Hopper didn’t know Billy that well, but he knew what he was seeing. He crouched down and rolled Billy over, asked El what the hell happened, and when the only response he got was Max whispering “Neil,” he knew.
He called an ambulance, got Billy to the hospital, and promptly waited for Neil Hargrove to get back from wherever the fuck he went after almost beating his son to death.
That was three years ago. Billy had been 16, scared, angry, wild. After he was released from the hospital Hopper had offered, mostly because Jane had that look in her eyes that said she knew more than she said, and surprisingly the teen boy had said yes.
So he moved in, his trashy band posters in his new tiny bedroom, more ashtrays added to the ones Hopper already had, and now Hopper had to not only deal with El wanting sleepovers and new clothes and trips to the mall, but also Billy blaring his music and rolling home at 3 am.
It wasn’t an easy transition, but they made it work. Billy would flinch every time Hopper so much as moved in his direction, would scream and shout at him, would knock over shit just to get a reaction, but he never did.
Then, one day, kind of similar to when the first autumn wind blows in, things had seemed to have changed.
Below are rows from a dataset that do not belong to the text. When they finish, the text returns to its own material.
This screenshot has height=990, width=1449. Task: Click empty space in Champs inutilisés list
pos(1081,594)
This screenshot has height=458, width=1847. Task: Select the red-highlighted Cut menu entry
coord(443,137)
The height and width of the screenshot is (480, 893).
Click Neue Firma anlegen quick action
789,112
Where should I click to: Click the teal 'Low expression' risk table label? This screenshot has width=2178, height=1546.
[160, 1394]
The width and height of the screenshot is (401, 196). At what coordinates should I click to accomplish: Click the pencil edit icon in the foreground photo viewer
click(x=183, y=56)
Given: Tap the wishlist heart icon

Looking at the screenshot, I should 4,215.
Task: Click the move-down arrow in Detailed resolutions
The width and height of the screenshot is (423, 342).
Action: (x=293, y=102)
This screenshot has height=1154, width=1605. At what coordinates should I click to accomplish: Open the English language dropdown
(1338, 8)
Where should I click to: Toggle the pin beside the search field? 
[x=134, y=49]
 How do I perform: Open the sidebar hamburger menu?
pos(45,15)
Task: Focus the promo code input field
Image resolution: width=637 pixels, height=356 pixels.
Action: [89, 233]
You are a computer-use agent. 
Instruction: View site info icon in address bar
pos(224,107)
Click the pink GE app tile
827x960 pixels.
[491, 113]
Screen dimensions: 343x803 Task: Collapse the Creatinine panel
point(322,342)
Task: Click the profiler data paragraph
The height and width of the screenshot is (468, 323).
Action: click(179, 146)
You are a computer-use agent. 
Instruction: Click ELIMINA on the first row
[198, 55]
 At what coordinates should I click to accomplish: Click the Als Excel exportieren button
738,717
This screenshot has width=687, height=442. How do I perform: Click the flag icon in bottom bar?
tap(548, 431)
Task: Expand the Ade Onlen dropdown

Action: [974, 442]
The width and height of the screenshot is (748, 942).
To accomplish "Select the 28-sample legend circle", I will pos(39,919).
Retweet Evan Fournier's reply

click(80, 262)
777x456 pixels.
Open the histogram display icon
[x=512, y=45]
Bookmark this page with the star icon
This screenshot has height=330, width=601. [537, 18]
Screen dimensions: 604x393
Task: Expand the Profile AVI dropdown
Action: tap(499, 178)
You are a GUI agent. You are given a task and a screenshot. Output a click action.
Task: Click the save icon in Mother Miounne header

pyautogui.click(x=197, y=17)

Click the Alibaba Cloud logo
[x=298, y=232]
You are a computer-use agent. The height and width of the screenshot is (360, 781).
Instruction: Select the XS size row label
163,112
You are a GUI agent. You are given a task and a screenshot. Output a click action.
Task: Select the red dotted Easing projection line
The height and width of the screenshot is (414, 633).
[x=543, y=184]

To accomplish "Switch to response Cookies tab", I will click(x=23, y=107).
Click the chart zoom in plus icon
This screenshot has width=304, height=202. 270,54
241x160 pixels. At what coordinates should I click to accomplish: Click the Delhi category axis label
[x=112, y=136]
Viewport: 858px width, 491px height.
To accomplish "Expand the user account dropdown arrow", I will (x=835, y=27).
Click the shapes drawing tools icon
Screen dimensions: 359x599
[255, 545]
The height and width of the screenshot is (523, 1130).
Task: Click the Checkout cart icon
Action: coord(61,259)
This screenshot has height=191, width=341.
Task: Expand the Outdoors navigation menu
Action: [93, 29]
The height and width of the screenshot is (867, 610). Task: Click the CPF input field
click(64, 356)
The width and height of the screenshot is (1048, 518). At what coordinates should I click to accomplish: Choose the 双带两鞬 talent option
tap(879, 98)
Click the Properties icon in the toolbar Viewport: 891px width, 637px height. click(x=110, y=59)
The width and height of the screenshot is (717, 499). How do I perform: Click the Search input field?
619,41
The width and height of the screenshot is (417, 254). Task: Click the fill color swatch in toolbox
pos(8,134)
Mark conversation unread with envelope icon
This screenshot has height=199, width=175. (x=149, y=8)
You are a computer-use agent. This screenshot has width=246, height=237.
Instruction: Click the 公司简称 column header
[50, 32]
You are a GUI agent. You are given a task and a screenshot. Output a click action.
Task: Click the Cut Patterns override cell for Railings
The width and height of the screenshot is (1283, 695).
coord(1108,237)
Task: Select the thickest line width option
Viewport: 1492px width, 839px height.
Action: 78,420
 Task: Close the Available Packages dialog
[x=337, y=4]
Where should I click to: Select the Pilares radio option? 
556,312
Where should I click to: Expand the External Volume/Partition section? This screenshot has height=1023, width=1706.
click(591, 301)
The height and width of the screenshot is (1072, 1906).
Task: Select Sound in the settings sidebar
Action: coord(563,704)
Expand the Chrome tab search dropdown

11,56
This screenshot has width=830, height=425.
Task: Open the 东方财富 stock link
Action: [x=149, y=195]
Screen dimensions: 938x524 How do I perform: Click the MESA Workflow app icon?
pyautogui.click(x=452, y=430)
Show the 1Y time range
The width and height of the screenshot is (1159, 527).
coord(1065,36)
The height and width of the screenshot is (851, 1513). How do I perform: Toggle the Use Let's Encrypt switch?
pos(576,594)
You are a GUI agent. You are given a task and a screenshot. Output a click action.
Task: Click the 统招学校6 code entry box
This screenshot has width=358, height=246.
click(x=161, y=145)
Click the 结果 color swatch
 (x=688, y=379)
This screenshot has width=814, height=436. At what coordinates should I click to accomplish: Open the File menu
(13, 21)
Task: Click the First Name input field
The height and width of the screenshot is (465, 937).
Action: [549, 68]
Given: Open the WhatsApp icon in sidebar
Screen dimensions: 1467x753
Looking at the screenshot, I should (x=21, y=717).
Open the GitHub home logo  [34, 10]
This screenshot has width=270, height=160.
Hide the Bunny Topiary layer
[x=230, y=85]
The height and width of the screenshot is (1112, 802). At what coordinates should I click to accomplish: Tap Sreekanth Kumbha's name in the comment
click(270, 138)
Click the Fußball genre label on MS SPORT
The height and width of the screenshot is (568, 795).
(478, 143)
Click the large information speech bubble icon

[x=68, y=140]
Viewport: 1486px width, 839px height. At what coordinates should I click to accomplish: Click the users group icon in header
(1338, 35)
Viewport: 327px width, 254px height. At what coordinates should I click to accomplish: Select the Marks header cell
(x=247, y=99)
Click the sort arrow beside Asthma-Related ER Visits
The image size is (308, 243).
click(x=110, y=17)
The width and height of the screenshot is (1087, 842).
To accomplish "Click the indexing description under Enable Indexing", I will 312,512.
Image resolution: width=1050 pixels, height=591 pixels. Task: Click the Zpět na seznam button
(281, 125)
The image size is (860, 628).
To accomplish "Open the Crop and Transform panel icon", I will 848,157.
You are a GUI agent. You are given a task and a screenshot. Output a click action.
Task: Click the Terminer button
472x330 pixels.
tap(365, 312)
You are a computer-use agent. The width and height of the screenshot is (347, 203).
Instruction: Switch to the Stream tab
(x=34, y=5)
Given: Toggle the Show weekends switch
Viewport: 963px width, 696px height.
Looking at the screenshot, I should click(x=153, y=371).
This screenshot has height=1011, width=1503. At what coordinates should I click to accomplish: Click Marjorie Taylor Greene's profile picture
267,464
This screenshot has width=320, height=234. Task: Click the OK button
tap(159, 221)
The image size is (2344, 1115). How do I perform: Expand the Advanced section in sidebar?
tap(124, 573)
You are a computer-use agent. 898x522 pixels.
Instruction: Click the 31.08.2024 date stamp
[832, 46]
El and Max were best friends. Billy didn’t mind driving them places. He stopped flinching when Hopper looked at him. Started talking more. Started bringing his own friends over.
Hopper had to reinstate the 3-inch rule whenever Steve Harrington came into the picture.
Three years, and he became part of Hopper’s little family, which by then had grown to include Joyce and her boys, and also, since Billy had taken a shining to him, Steve, who didn’t have much for parents, either.
Three years, and then Billy was 19 and leaving, back to California, to the sun and waves that he always talked about. Steve was already in the car, waiting, and Billy stood in front of Hopper, leaning his weight from foot to foot.
“Thanks,” he had said, blushing and looking down at his feet. He didn’t hug, still, and that was fine, Hopper knew.
He didn’t know if he would ever hear from the boy again, hoped he would, but the bittersweet tears sprang to his eyes as he watched the Camaro zoom away, because Billy was gone.
Two weeks later, Hopper was making breakfast with Joyce for the kids, when the phone rang. He groaned, already thinking of the bullshit work had for him now, and picked it up.
“Hey, Dad… we made it.”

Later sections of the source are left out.